__Sayfa Alıntısı__.
# # # #
Beni, insanlara ve cinnilere Peygamber kıldın. Ömrüm kısadır, ümmetimin ömrü de kısadır. Ümmetim günahkârdır. Ümmetin ahir zamanda yetmiş üç fırkaya ayrılacak, bunların hali ne olacak? Diye ağladı.
Cenab-ı Allah O ‘nun yakarışına, derhal Cebrail (as)‘ı yolladı. Cebrail (as):
“Allah ‘ın selamı var ya Muhammedül-Mustafa. Senin ümmetinin âlimleri, şeriatla amel edip, Tarikata sülük eden, ihlaslı, takva olan âlimlerdir ki, bunlar senin varislerindir. Verasetül-Enbiyadır. Bunlar Beni Israil Peygamberlerinin muadilidirler. Onlar senin ümmetini irşadı edecekler. Cennetle müjdeleyici, cehennemle korkutucu olacaklar” deyince, Peygamber Efendimiz (sav):
Elhamdülillah, Elhamdülillah, Elhamdülillah
Seyr-i Sülûkünü tamamlayıp, Allah Teâlâ ‘nın zatında değil, sıfatlarında fani olan Mürşid-i Kamiller, sadece Peygamber Efendimizin (sav) varisi olurlar. Diğer şeyh ve Mürşitler hata yapıp, nefislerine uyabilirler. Mürşid-i Kamiller ise, asla hata yapmaz. Çünkü Peygamber Efendimizin (sav) ya Velayet nuru ile ya da Veraset nuruyla muhafaza olunurlar.
# # # #
__Verilen Malzeme__.
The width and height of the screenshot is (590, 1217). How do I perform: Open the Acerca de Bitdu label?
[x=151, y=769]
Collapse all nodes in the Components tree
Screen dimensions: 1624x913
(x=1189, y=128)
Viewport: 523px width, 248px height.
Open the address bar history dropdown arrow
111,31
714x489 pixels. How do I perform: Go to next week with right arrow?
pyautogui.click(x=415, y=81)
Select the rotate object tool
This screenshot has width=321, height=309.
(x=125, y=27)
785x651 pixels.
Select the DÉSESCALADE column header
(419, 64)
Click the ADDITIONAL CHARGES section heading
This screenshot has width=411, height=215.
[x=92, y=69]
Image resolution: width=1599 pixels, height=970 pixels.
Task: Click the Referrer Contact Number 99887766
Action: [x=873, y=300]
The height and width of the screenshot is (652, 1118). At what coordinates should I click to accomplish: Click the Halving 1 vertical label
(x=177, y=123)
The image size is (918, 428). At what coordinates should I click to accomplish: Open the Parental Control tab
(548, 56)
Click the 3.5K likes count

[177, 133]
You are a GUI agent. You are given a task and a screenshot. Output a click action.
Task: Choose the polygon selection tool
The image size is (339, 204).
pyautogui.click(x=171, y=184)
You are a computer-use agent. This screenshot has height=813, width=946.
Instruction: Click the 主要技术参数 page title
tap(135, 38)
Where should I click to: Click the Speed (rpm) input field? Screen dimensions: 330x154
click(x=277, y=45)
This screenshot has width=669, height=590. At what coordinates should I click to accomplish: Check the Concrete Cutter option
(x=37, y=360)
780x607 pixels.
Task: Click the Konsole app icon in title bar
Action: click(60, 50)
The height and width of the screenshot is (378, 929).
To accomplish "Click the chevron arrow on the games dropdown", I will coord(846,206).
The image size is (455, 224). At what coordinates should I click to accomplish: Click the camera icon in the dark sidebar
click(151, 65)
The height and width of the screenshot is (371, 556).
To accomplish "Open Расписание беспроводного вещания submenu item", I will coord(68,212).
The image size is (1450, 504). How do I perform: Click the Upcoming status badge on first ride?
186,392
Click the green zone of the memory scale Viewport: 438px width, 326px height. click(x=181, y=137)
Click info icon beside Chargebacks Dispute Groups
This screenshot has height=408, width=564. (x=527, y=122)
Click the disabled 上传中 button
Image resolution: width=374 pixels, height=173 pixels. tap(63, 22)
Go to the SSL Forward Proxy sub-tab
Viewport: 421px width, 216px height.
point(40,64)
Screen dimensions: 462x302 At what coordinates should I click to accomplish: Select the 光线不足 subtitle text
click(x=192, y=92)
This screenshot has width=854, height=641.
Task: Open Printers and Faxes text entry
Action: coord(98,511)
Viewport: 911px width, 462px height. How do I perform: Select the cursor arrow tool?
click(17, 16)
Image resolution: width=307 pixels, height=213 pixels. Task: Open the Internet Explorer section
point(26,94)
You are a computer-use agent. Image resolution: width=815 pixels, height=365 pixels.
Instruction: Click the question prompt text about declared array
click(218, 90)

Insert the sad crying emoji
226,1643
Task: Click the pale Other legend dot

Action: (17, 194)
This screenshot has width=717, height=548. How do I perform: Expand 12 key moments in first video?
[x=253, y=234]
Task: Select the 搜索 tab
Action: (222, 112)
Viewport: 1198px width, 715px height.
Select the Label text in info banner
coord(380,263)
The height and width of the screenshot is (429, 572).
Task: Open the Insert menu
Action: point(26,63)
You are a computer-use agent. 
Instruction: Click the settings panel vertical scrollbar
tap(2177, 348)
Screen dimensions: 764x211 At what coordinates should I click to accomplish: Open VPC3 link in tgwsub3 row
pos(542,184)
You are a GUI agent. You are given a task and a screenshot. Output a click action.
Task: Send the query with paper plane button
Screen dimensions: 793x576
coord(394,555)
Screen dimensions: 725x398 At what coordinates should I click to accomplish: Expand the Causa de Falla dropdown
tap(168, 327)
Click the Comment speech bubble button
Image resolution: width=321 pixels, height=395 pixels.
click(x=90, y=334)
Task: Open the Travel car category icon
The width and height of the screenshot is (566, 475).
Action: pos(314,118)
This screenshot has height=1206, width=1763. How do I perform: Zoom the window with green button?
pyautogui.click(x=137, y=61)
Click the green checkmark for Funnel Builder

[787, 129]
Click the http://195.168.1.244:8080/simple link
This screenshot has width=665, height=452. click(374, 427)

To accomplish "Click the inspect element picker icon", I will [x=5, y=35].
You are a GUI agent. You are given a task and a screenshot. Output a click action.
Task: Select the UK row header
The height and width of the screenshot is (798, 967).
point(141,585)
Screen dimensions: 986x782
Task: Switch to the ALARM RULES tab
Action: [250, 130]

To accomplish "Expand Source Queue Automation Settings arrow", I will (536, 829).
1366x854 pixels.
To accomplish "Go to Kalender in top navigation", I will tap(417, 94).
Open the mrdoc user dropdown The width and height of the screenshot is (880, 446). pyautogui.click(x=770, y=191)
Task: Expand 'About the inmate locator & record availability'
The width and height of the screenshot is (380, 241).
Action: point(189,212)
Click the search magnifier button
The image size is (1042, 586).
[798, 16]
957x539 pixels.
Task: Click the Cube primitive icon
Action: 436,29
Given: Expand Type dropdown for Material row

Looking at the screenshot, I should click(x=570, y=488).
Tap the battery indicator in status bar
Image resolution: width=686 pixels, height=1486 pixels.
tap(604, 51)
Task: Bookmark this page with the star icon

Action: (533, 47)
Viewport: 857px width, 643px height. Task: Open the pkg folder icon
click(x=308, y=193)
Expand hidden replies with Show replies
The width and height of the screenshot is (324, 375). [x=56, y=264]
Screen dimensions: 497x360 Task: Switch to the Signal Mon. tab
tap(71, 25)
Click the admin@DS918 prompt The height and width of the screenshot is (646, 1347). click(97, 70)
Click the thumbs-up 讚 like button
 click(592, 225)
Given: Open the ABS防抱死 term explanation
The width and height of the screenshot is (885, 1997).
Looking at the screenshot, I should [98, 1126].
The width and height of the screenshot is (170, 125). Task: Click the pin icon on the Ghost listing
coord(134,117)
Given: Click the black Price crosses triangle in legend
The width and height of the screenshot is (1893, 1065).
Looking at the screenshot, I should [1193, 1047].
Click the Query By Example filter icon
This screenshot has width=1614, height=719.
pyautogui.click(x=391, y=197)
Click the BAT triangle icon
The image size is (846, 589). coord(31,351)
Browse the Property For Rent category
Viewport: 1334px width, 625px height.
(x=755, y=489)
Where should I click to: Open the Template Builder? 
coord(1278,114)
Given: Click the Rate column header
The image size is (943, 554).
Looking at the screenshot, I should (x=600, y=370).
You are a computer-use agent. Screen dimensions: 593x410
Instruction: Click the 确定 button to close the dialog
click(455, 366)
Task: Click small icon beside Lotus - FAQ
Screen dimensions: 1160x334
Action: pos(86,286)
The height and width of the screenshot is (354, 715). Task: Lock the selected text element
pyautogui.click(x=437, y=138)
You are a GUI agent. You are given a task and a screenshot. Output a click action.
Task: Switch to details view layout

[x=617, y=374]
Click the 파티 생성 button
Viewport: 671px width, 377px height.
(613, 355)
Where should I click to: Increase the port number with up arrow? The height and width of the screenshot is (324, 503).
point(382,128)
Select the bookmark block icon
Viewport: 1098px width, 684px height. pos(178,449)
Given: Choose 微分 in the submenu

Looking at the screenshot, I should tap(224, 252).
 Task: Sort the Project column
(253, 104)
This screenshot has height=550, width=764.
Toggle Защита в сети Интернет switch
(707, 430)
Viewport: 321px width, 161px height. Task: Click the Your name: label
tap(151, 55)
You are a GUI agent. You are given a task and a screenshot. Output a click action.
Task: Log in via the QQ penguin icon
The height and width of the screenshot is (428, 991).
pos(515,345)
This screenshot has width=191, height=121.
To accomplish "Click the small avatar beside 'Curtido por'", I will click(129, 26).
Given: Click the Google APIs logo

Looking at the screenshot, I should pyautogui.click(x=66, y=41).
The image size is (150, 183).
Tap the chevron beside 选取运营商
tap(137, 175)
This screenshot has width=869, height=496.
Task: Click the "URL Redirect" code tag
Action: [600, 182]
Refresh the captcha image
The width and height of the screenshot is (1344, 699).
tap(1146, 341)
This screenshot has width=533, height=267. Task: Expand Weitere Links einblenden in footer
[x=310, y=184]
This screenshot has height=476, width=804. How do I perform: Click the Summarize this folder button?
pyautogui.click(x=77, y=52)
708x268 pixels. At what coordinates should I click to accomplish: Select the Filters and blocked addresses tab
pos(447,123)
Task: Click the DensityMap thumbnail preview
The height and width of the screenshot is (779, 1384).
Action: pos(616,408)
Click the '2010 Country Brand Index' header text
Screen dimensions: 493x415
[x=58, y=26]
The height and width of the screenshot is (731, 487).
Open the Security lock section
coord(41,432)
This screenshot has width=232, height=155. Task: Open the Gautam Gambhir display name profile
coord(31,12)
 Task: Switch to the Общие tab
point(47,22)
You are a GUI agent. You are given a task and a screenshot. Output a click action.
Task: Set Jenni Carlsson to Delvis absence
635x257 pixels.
# # # #
__Görevler__.
[1] Sayfa alıntısında “Cenab-ı Allah O” sözlerini içeren ifadeyle açılıp “nuruyla muhafaza olunurlar.” sözleriyle kapanan kısmı hiçbir değişiklik yapmadan kopyalayınız.
[2] Sayfa alıntısına göre Mürşid-i Kamiller, Allah Teâlâ'nın neyinde fani olurlar?

__Görev Sonuçları__.
[1]
Cenab-ı Allah O ‘nun yakarışına, derhal Cebrail (as)‘ı yolladı. Cebrail (as):
“Allah ‘ın selamı var ya Muhammedül-Mustafa. Senin ümmetinin âlimleri, şeriatla amel edip, Tarikata sülük eden, ihlaslı, takva olan âlimlerdir ki, bunlar senin varislerindir. Verasetül-Enbiyadır. Bunlar Beni Israil Peygamberlerinin muadilidirler. Onlar senin ümmetini irşadı edecekler. Cennetle müjdeleyici, cehennemle korkutucu olacaklar” deyince, Peygamber Efendimiz (sav):
Elhamdülillah, Elhamdülillah, Elhamdülillah
Seyr-i Sülûkünü tamamlayıp, Allah Teâlâ ‘nın zatında değil, sıfatlarında fani olan Mürşid-i Kamiller, sadece Peygamber Efendimizin (sav) varisi olurlar. Diğer şeyh ve Mürşitler hata yapıp, nefislerine uyabilirler. Mürşid-i Kamiller ise, asla hata yapmaz. Çünkü Peygamber Efendimizin (sav) ya Velayet nuru ile ya da Veraset nuruyla muhafaza olunurlar.

[2] Zatında değil, sıfatlarında fani olurlar.